Activity
Report, in full, each line of the material below in which the string "computer" occurs.

Segment Open

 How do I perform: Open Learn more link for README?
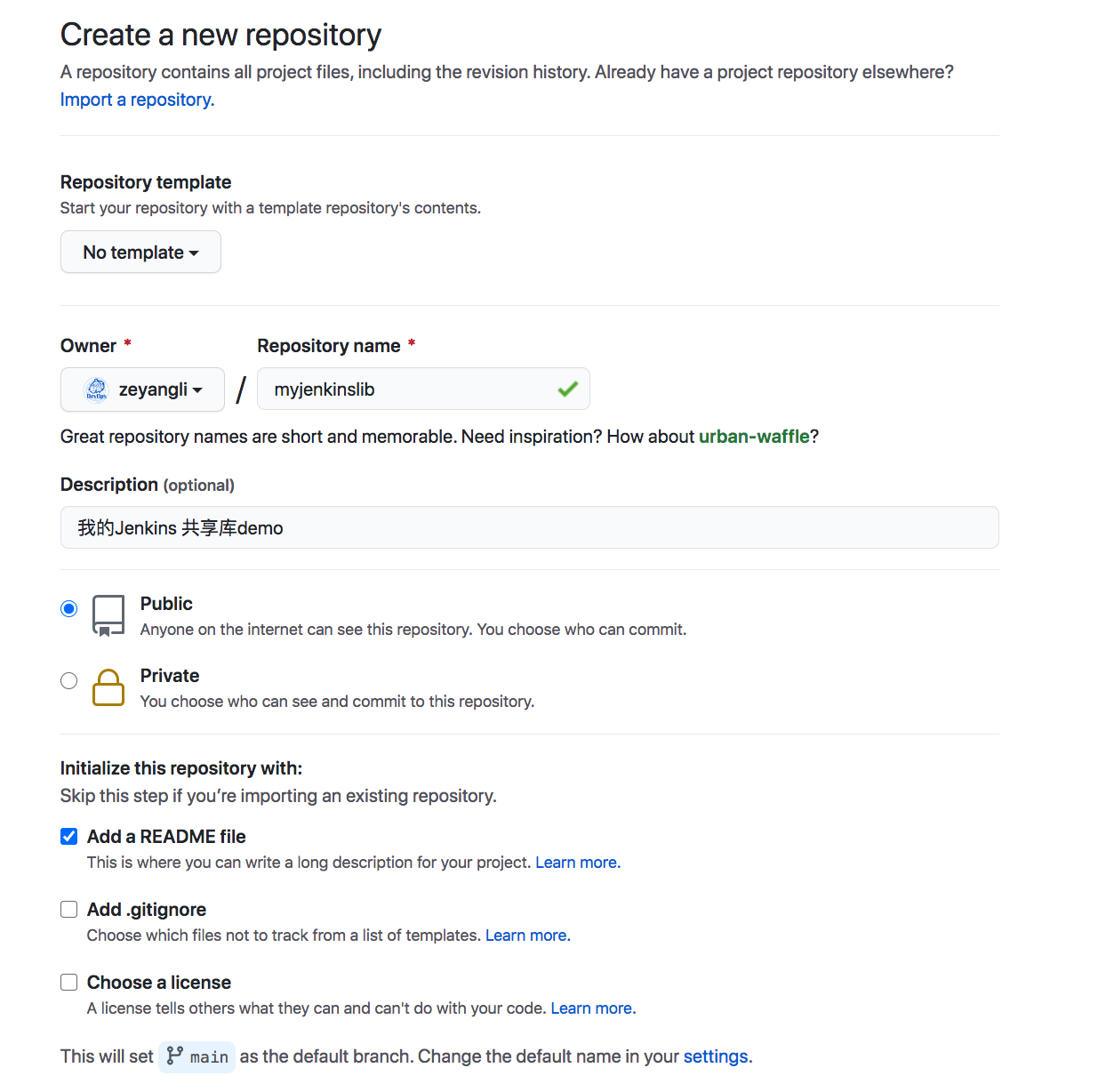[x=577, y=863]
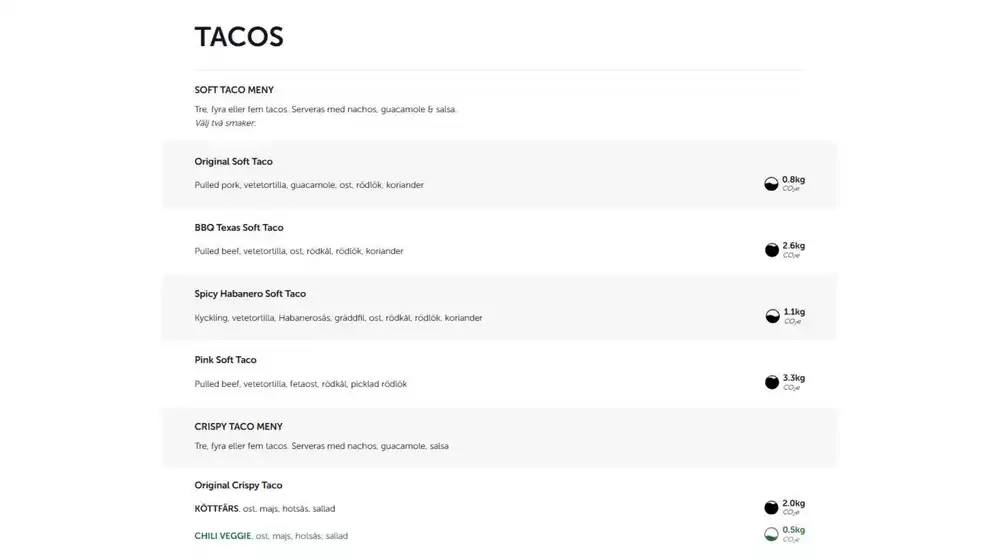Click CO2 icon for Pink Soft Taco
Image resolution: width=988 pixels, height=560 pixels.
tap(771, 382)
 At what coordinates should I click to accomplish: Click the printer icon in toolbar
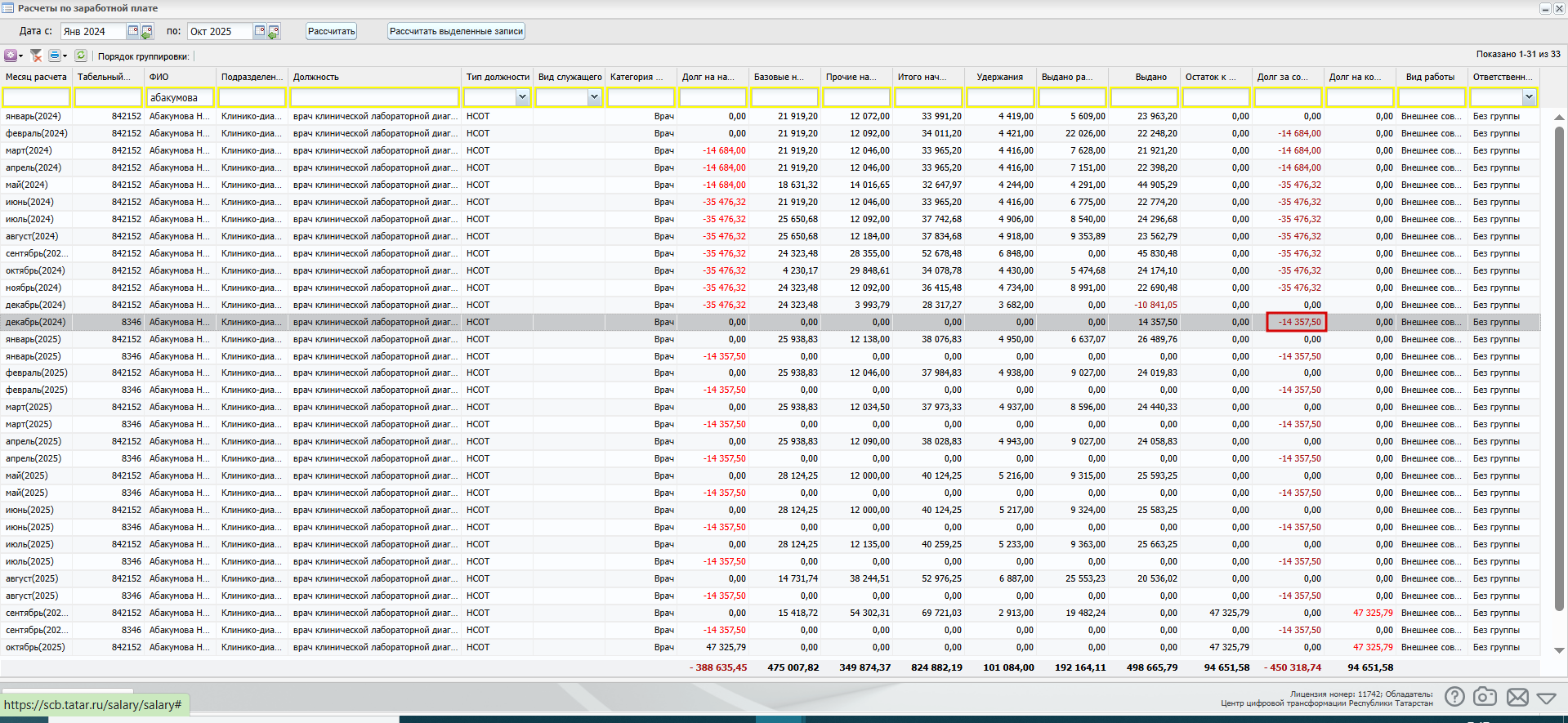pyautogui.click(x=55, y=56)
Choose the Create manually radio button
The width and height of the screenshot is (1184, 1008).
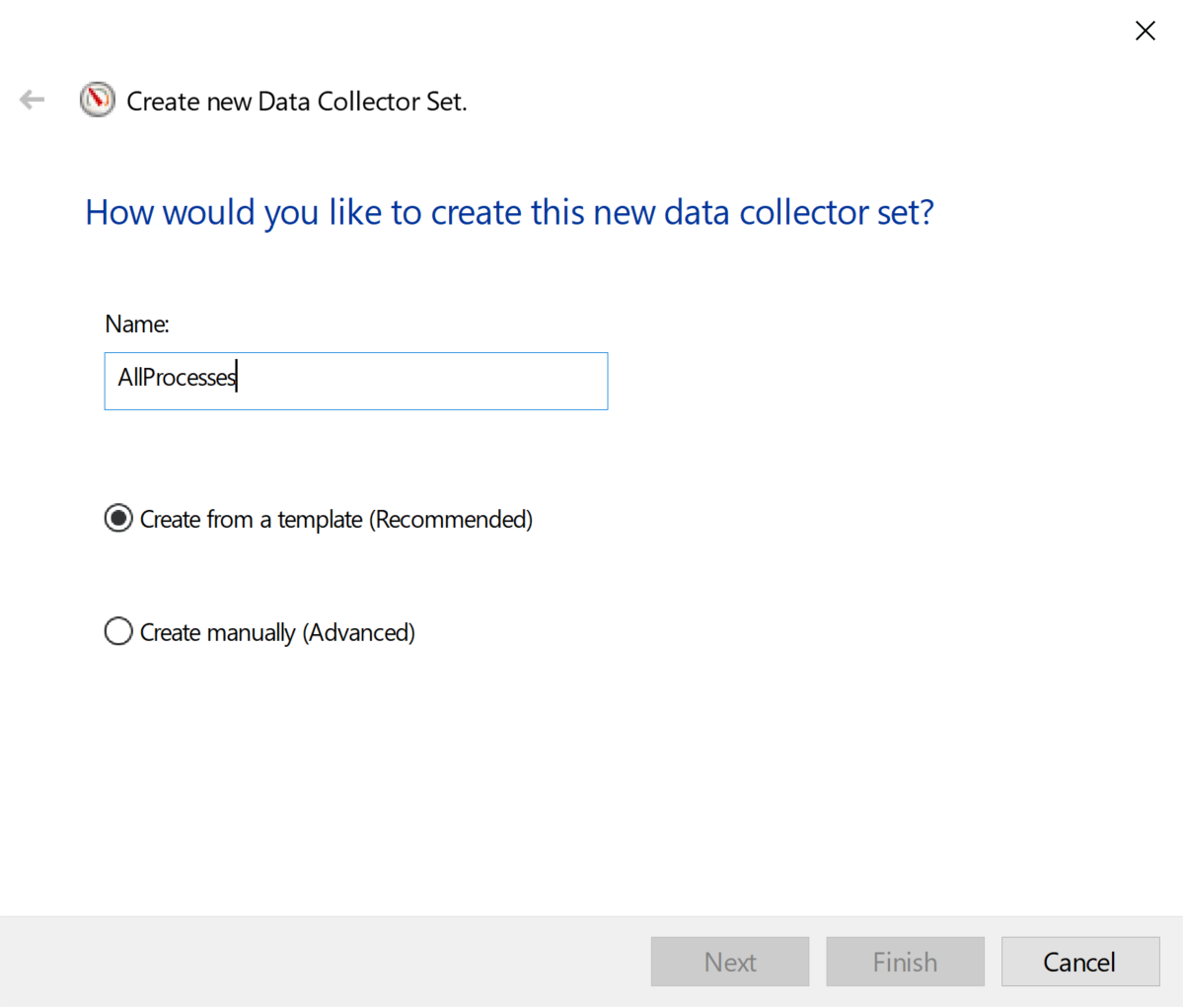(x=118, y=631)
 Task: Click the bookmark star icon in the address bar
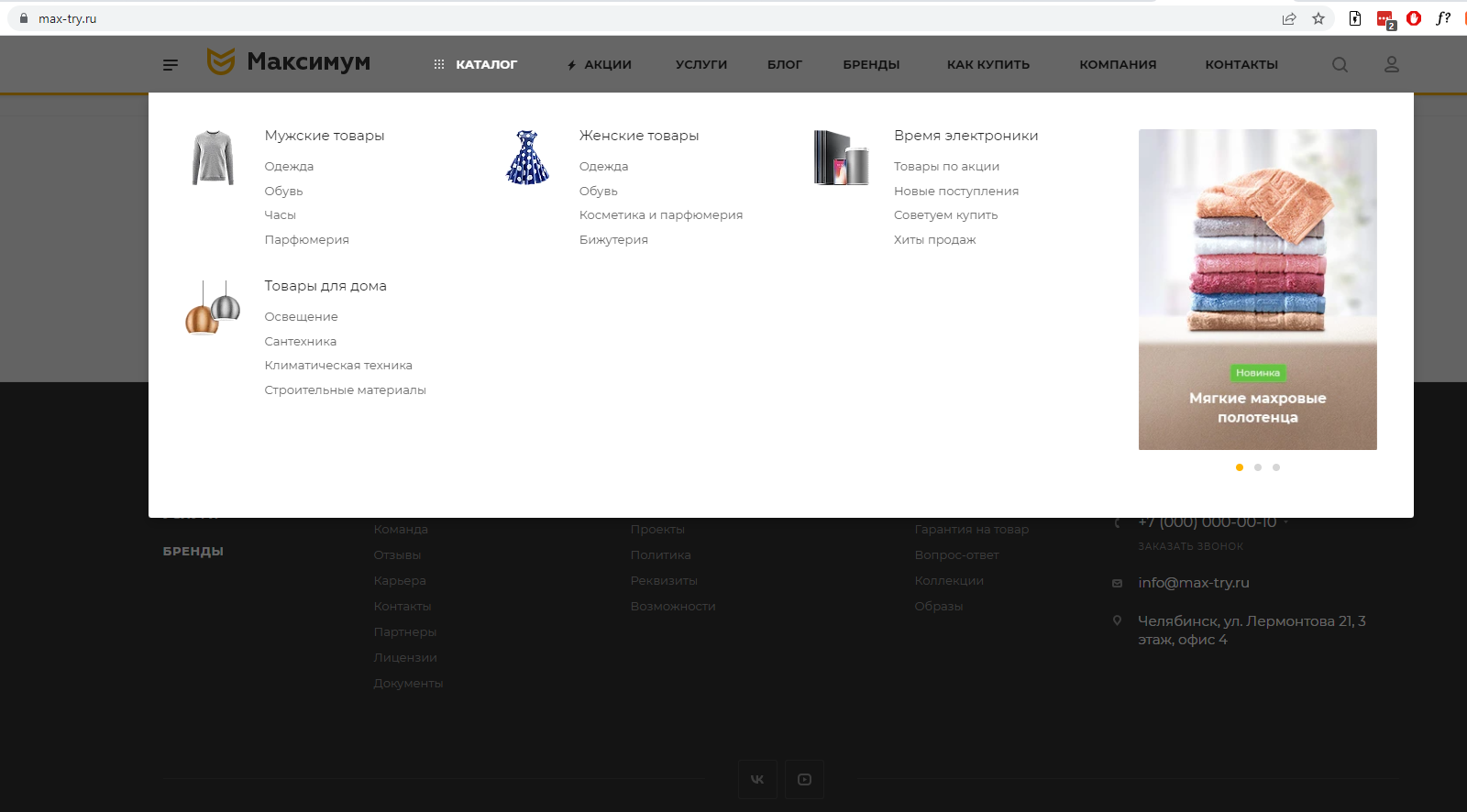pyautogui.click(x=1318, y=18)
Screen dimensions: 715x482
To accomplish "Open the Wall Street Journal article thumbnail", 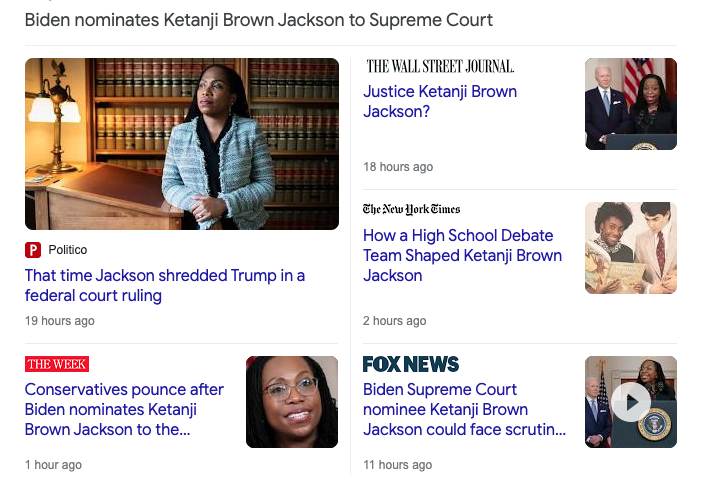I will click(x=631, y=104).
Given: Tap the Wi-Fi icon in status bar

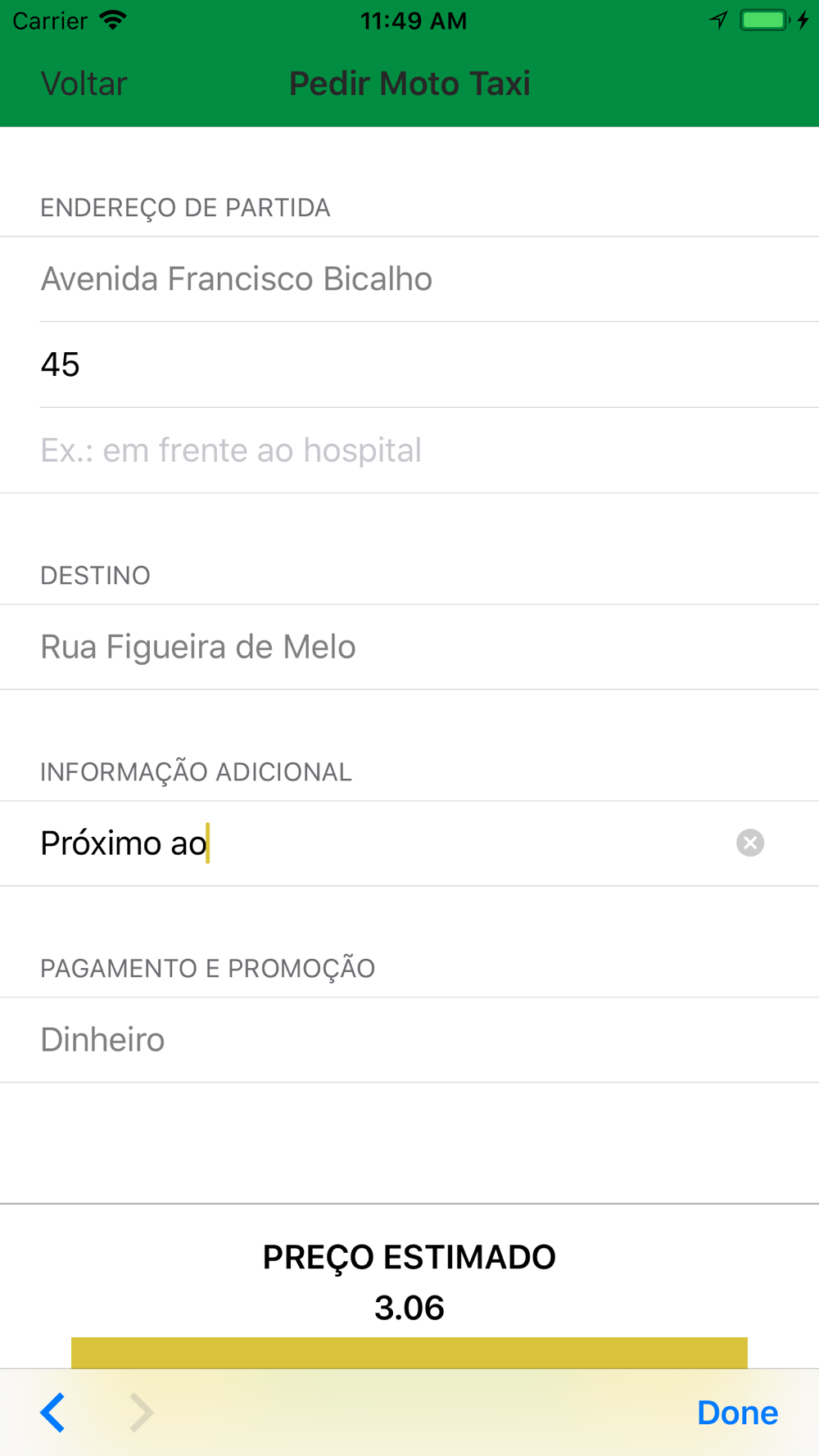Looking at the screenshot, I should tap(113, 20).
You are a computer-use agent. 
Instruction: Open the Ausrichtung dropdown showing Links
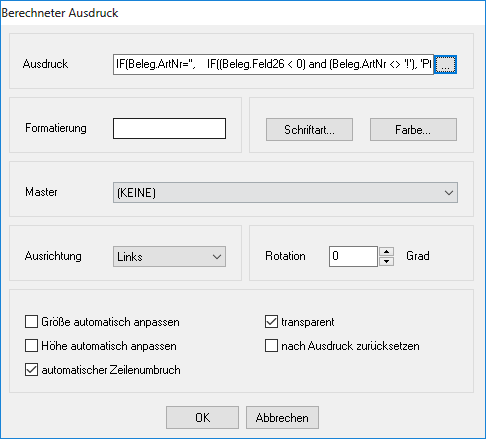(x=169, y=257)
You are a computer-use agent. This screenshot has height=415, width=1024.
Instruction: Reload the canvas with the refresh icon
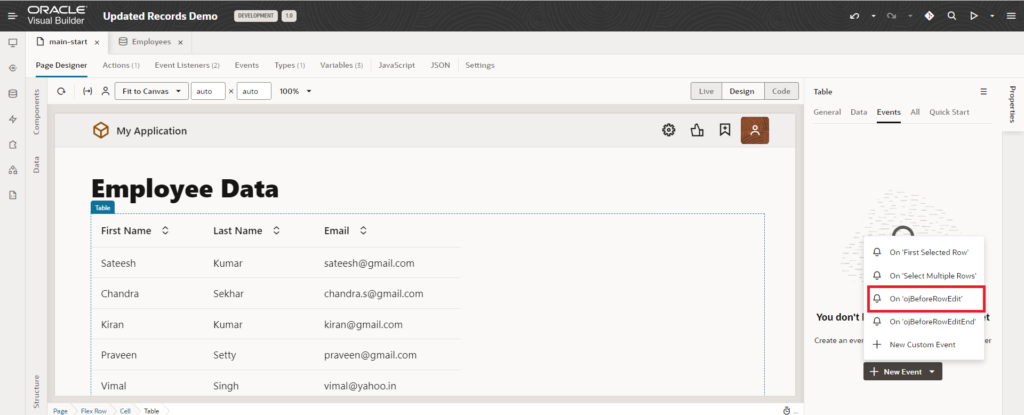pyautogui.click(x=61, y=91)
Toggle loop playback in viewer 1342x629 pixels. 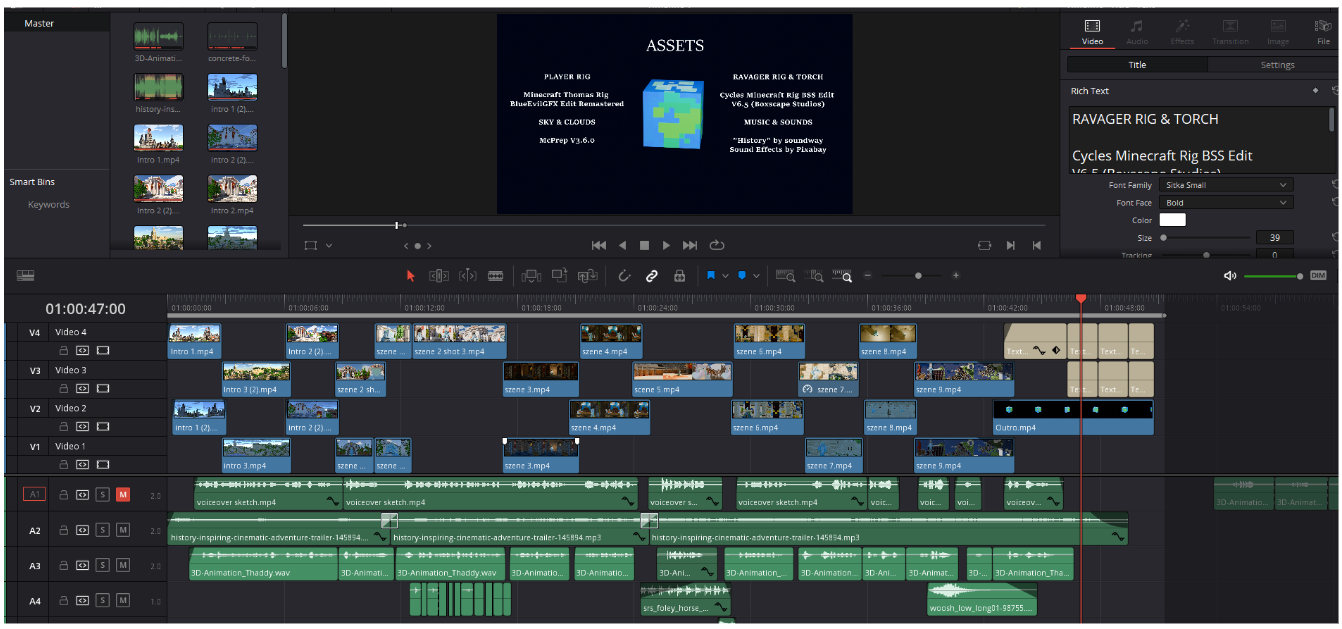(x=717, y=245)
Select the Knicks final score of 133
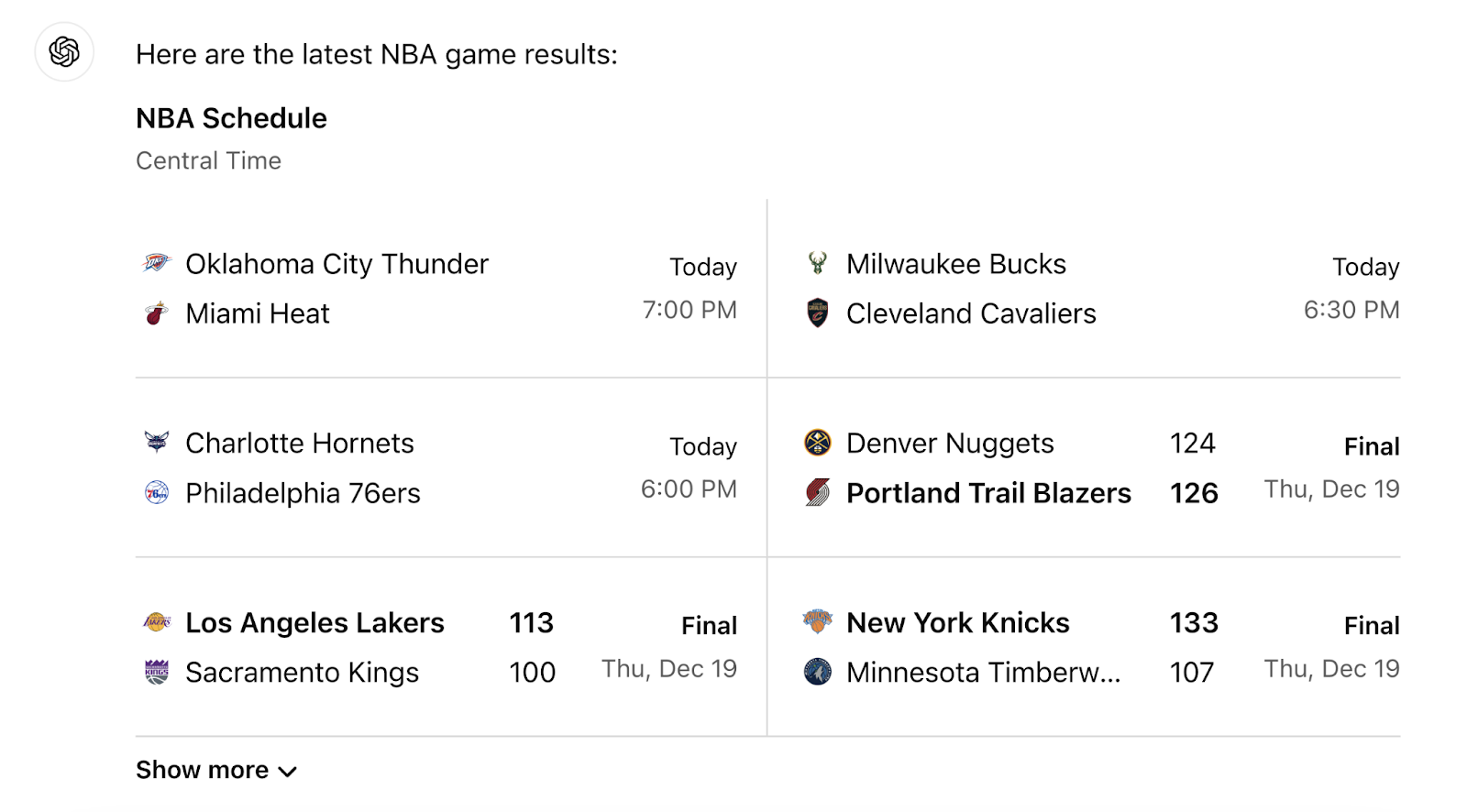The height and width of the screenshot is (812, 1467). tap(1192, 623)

Segment Closed

Expected output
You are a computer-use agent. 
You are a computer-use agent. This screenshot has height=415, width=1024.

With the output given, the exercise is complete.